The problem | Nothing other than the lines from the one containing "You are a computer-use agent. This" through the close of the entries below should be printed, each exactly.

Pixel coordinate grounding data |
****************************************

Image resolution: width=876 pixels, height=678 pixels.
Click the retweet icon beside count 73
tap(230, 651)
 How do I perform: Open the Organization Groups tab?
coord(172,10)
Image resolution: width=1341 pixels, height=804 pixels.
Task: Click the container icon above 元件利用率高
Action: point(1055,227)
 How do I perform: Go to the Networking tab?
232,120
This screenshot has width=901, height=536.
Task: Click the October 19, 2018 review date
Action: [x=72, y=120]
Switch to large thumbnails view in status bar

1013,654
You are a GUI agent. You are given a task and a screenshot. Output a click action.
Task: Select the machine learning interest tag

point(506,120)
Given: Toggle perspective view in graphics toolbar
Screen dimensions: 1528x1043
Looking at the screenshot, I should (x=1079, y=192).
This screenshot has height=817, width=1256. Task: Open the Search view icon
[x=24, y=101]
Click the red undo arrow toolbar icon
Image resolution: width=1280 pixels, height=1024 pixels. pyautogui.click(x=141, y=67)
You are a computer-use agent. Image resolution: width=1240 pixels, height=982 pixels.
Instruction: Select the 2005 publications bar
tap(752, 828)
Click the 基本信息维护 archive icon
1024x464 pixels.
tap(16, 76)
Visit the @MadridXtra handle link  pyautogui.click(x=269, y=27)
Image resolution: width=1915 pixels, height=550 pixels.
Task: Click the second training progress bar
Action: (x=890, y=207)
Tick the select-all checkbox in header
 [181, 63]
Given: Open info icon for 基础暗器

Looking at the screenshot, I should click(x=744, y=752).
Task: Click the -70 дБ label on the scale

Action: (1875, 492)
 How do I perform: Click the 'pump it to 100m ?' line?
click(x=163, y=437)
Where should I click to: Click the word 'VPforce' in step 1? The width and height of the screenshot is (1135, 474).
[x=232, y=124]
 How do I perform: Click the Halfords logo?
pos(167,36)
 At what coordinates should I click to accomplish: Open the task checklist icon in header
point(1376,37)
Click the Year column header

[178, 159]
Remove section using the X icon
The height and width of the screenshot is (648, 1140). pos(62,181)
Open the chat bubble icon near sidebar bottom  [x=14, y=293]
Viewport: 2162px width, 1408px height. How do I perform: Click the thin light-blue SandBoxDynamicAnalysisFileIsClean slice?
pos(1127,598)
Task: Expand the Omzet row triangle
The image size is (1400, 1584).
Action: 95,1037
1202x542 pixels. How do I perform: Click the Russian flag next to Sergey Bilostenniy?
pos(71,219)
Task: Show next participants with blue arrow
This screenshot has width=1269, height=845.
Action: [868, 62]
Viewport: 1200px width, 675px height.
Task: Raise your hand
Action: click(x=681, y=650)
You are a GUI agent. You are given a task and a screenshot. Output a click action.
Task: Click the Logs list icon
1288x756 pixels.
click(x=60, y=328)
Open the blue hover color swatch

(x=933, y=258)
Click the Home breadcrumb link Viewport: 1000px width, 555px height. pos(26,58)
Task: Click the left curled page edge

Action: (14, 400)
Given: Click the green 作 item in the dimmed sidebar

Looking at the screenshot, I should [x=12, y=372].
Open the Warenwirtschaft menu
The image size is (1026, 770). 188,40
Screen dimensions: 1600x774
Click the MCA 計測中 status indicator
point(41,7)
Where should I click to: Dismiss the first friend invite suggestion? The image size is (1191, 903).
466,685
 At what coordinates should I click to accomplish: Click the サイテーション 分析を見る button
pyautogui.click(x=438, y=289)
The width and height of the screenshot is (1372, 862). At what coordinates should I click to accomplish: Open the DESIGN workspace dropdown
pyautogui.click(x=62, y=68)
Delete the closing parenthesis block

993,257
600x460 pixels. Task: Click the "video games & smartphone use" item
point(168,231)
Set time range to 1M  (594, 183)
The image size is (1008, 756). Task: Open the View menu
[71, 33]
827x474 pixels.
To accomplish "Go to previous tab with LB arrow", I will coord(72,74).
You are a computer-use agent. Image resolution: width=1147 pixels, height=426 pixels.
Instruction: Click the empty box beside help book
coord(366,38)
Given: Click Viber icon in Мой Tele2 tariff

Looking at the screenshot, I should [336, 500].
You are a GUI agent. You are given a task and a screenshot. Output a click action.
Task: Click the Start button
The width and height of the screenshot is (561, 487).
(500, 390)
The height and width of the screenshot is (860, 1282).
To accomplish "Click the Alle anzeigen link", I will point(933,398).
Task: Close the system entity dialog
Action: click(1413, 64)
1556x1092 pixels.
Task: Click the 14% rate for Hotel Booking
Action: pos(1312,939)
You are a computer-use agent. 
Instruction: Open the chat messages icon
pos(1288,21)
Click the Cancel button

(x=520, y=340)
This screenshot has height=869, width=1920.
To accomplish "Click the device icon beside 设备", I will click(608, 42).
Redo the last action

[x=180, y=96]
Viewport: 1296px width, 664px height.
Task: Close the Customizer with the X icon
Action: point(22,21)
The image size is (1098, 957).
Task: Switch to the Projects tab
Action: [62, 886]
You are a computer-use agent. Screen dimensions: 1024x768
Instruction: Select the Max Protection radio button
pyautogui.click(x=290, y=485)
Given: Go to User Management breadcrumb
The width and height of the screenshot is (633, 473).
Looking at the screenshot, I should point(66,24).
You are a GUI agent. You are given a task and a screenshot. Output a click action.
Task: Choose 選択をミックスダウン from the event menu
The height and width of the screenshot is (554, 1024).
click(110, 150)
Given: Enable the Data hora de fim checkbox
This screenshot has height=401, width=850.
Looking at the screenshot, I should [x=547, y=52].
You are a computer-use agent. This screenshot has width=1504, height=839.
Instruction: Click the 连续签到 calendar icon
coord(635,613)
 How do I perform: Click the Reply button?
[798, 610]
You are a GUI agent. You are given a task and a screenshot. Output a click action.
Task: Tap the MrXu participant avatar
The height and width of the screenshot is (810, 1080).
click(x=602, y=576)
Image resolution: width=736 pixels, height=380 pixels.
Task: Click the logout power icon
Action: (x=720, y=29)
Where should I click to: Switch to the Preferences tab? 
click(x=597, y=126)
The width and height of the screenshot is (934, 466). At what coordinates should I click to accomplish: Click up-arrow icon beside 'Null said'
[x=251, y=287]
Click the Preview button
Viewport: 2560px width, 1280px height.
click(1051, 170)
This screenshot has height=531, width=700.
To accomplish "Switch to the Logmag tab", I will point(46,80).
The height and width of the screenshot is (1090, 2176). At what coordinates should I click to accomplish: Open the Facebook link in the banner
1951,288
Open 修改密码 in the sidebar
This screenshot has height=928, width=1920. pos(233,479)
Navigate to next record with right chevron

****************************************

Written answer |
You are a computer-use agent. This screenshot has width=1504, height=839.
Instruction: Click the 连续签到 calendar icon
coord(635,613)
 How do I perform: Click the Reply button?
[798, 610]
You are a GUI agent. You are given a task and a screenshot. Output a click action.
Task: Tap the MrXu participant avatar
The height and width of the screenshot is (810, 1080).
click(x=602, y=576)
Image resolution: width=736 pixels, height=380 pixels.
Task: Click the logout power icon
Action: (x=720, y=29)
Where should I click to: Switch to the Preferences tab? 
click(x=597, y=126)
The width and height of the screenshot is (934, 466). At what coordinates should I click to accomplish: Click up-arrow icon beside 'Null said'
[x=251, y=287]
Click the Preview button
Viewport: 2560px width, 1280px height.
click(1051, 170)
This screenshot has height=531, width=700.
To accomplish "Switch to the Logmag tab", I will point(46,80).
The height and width of the screenshot is (1090, 2176). At what coordinates should I click to accomplish: Open the Facebook link in the banner
1951,288
Open 修改密码 in the sidebar
This screenshot has height=928, width=1920. pos(233,479)
Navigate to next record with right chevron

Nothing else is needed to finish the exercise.